EXTRACT TO READ
*** Begin section ***
News Release

Neurobiologist receives Beckman Young Investigator award

Yevgenia Kozorovitskiy to study how chemical neuromodulators work together in the brain

Grant and Award Announcement

Northwestern University

Northwestern University neurobiologist Yevgenia Kozorovitskiy has been named a 2015 Beckman Young Investigator by the Arnold and Mabel Beckman Foundation. She and her research team plan to use the $750,000 grant to discover how neuromodulatory systems work together to support the palette of complex behaviors that characterizes humans and other vertebrates.

Kozorovitskiy, an assistant professor of neurobiology in Northwestern's Weinberg College of Arts and Sciences, is the University's first recipient of the prestigious award in more than a decade. She is one of eight nationwide to receive the honor this year.

Established in 1991, the Beckman Young Investigator Program is intended to provide research support to the most promising young faculty members in the early stages of their academic careers in the chemical and life sciences. It is particularly designed to foster the invention of methods, instruments and materials that will open up new avenues of research in science.

"The key to overcoming the long-standing challenges in neuromodulation is the creation of tools and approaches that combine the strengths of biological, engineering and computational disciplines," Kozorovitskiy said. "Thanks to the support of the Arnold and Mabel Beckman Foundation, my team and I will be able to do just that."
*** End section ***
EXTRACTED MATERIAL
*** Begin section ***
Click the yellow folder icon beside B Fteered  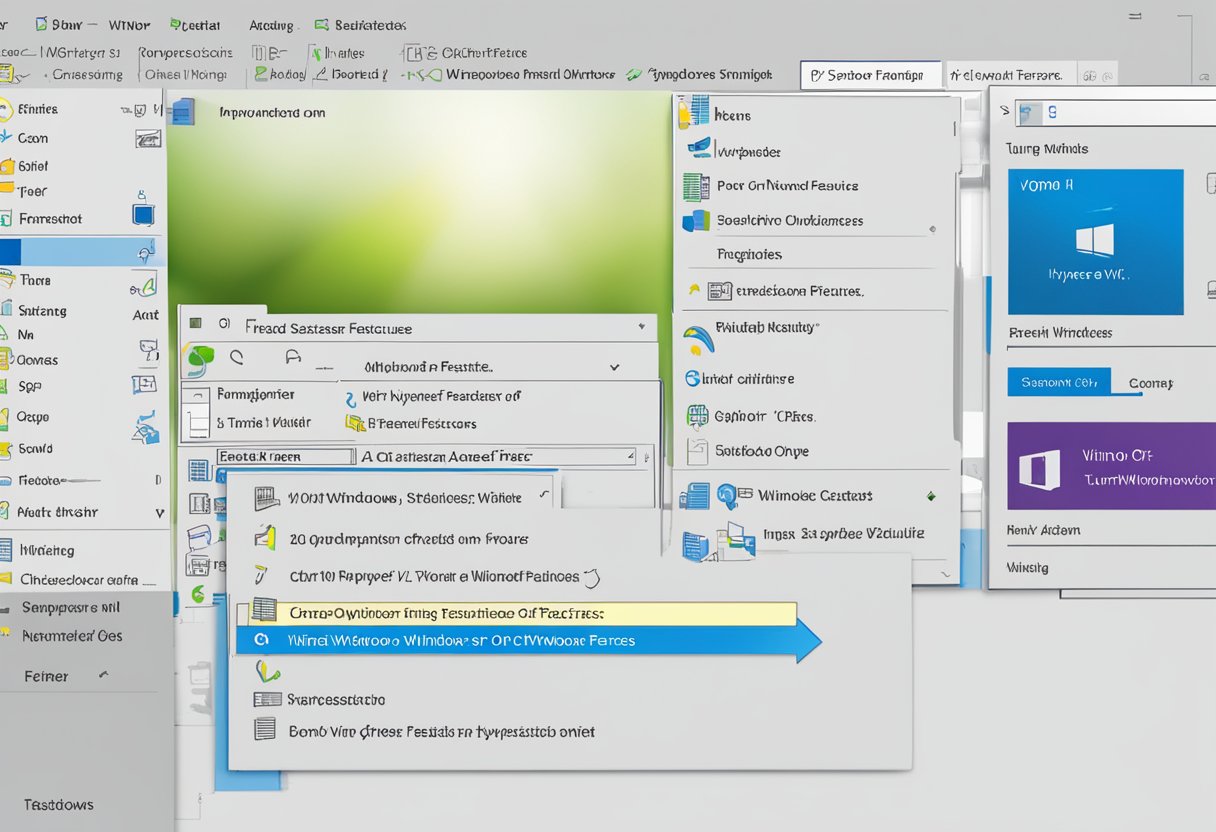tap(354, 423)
*** End section ***
*** Begin section ***
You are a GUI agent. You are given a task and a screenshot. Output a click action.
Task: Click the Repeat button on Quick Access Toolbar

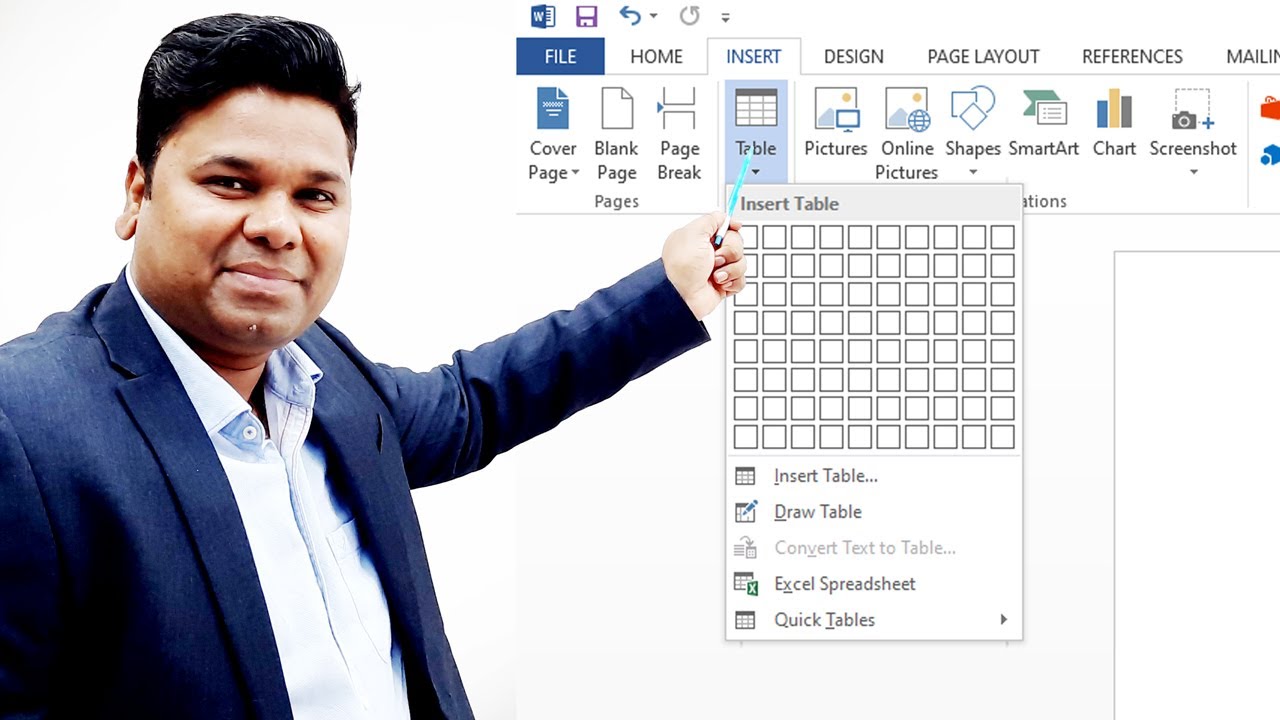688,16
*** End section ***
*** Begin section ***
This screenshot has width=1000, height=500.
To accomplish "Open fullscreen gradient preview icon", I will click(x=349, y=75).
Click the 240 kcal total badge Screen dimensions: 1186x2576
*** End section ***
TASK OBJECTIVE
Reproduce everything in the news release from "Grant and Award" down to "and other vertebrates.", word for word. Work only from the news release and ignore the items.

OUTPUT OF THE TASK
Grant and Award Announcement

Northwestern University

Northwestern University neurobiologist Yevgenia Kozorovitskiy has been named a 2015 Beckman Young Investigator by the Arnold and Mabel Beckman Foundation. She and her research team plan to use the $750,000 grant to discover how neuromodulatory systems work together to support the palette of complex behaviors that characterizes humans and other vertebrates.